The Importance of Assigning Value to Conversions

Entire industries have been built on online conversions. From click-through rate, to lead generation forms, and all the way to purchasing a product online. Conversion is one of the most used buzzwords in digital marketing-and something that can be defined many different ways-and it’s what we all strive for when designing and building our websites. It’s the most tangible method of measurement we can get online, but it’s power is reduced immensely if we can’t decide what it’s worth to us.

As I mentioned, a conversion doesn’t have a strict definition, it’s basically the the action (or one of the actions) you want your users to take on your website. Depending on the purpose of your website, this can vary wildly. For example, if you sell widgets online a conversion would be making a purchase. If your website doesn’t sell anything, but tells customers about a service you provide, a conversion might be generating a lead. You could also have negative conversions, which is trying to prevent your users from taking certain actions. For example, if you have a self-help website for a consumer brand, your goal is to help as many users as possible so they don’t have to call for help, thus reducing the costs of running your call center.

So after we know what our conversions are, we need to decide what the value of that conversion is. Specifically, what is it worth to me to get that sale, lead, newsletter subscription, etc? This step is often overlooked, but is critical when measuring the effectiveness of your campaigns. In some cases it’s easier than others to determine this. If you’re selling product online, the value of a sale is slightly less than the margin you make selling that product. However, when the conversion is not directly tied to a revenue-generating action, it’s not so clear. How much is a lead worth? Ask this question to marketing directors across the country and you’re likely to get blank stares.

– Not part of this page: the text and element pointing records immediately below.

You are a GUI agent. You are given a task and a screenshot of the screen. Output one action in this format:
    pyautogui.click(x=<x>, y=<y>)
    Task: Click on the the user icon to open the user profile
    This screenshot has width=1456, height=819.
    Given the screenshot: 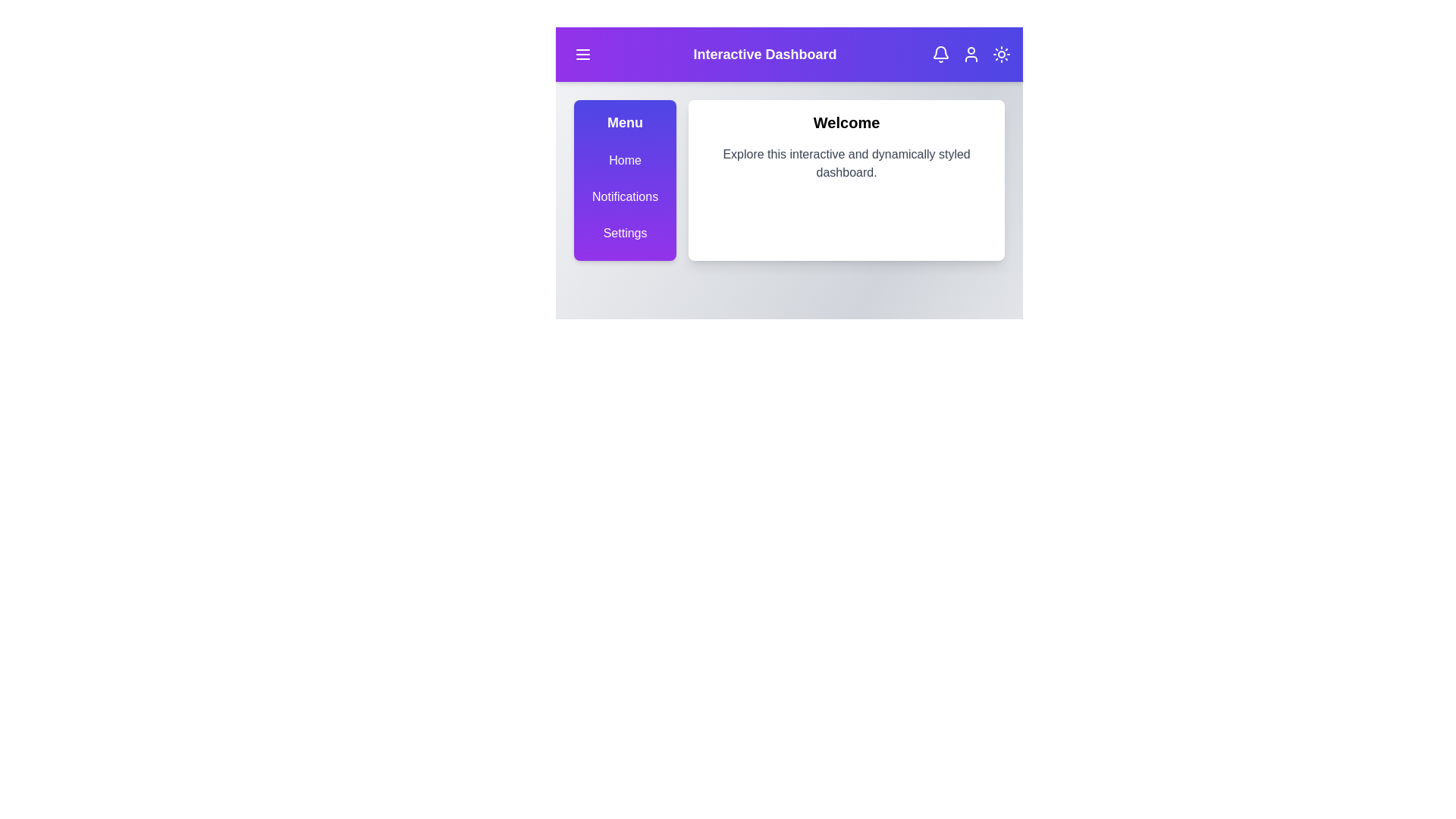 What is the action you would take?
    pyautogui.click(x=971, y=54)
    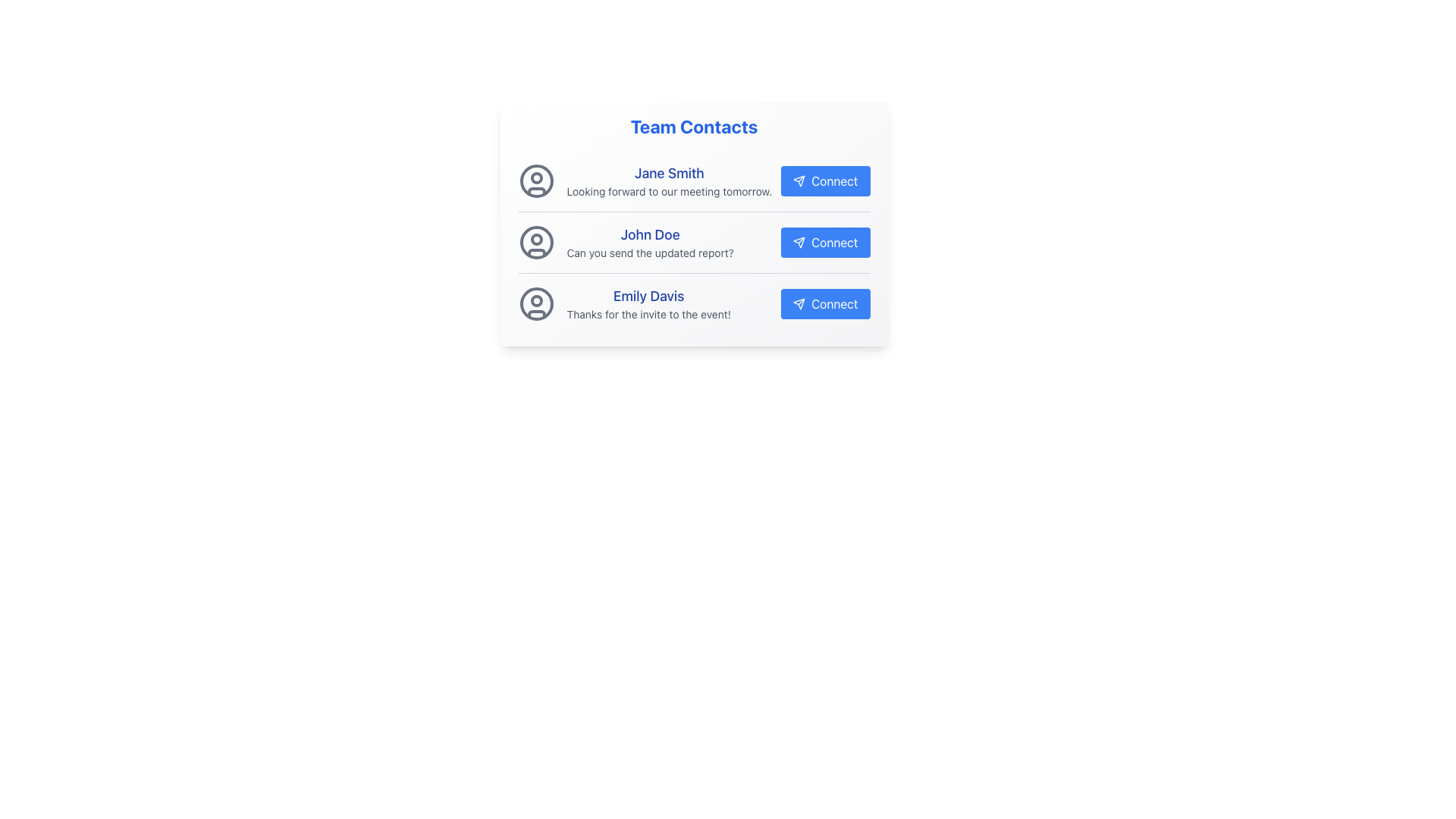  I want to click on the contact icon representing 'Jane Smith' in the 'Team Contacts' list, located to the far left of her name, so click(536, 180).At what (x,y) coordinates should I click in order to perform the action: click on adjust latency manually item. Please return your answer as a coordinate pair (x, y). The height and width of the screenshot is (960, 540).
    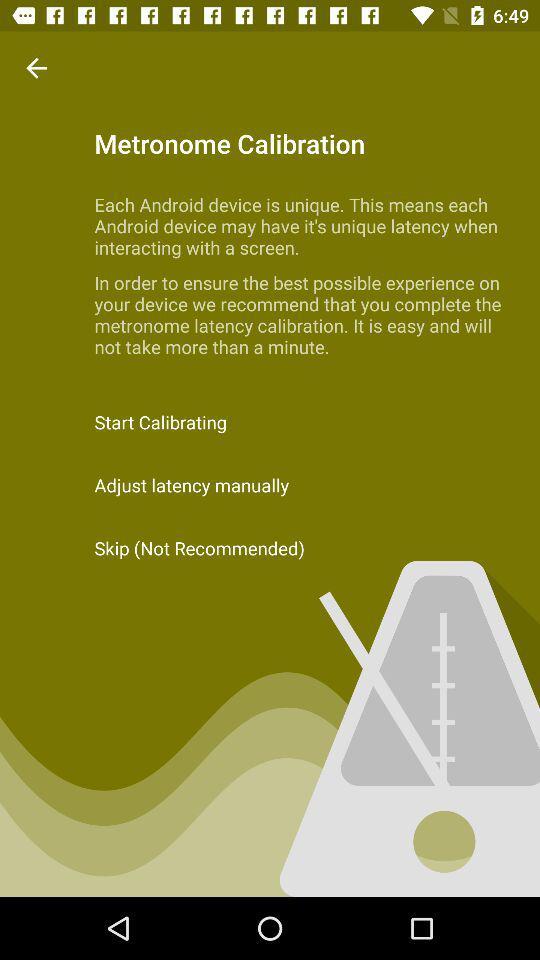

Why is this so important? Because it helps you determine if your marketing campaigns are successful or not. It doesn’t matter what your campaign is, if it’s not 100% for brand awareness it should have a goal. Unless that goal has defined value, how do you know if that campaign “worked?” If you spend $10,000 to send out a direct mail, which drives users to a microsite, which in turn gets them to fill out a form requesting a salesperson to call them; how many leads do you need to call that campaign a success? 1,000? 10,000? 100,000?

Once you know what that conversion is worth it’s just simple math. If you don’t know what your conversion is worth, you’re just guessing. As digital marketers we shouldn’t be fans of guessing, not with the tools available to us for measuring effectiveness of our campaigns. Assign a value. If a lead is worth five dollars, then you know you need 2,000 leads to break even on the campaign. And something more than 2,000 to call the campaign a success.

So how do we come to a reasonable value of a conversion? It’s easier in some situations than others. Obviously if you know how much money you’re making when a conversion happens, you know the value of it. But what about when you don’t? What if you don’t have closed-loop tracking in place and can’t tie in when a lead becomes a sale, or for how much. How do you assign a value to a newsletter subscriber, twitter follower, or facebook like? The best answer, use the data that is available to you to narrow it down to the tightest range possible. If we can look at historical data and know that 5% of leads eventually become sales, and that they bring in an average of $1000 per sale, then we know we’d break even paying $50 per lead. ($50 is 5% of $1000)

Note that this, like everything, needs to constantly be monitored and tweaked. For example, you’ll probably have a higher conversion rate the more targeted your campaign is. $10,000 spent on a targeted paid search campaign should lead to more sales than $10,000 on a highway billboard. So use the data you have accordingly.

Being armed with this information gives you a tremendous amount of knowledge about whether or not your marketing is working. Don’t go by gut feel, we as a society are beyond that.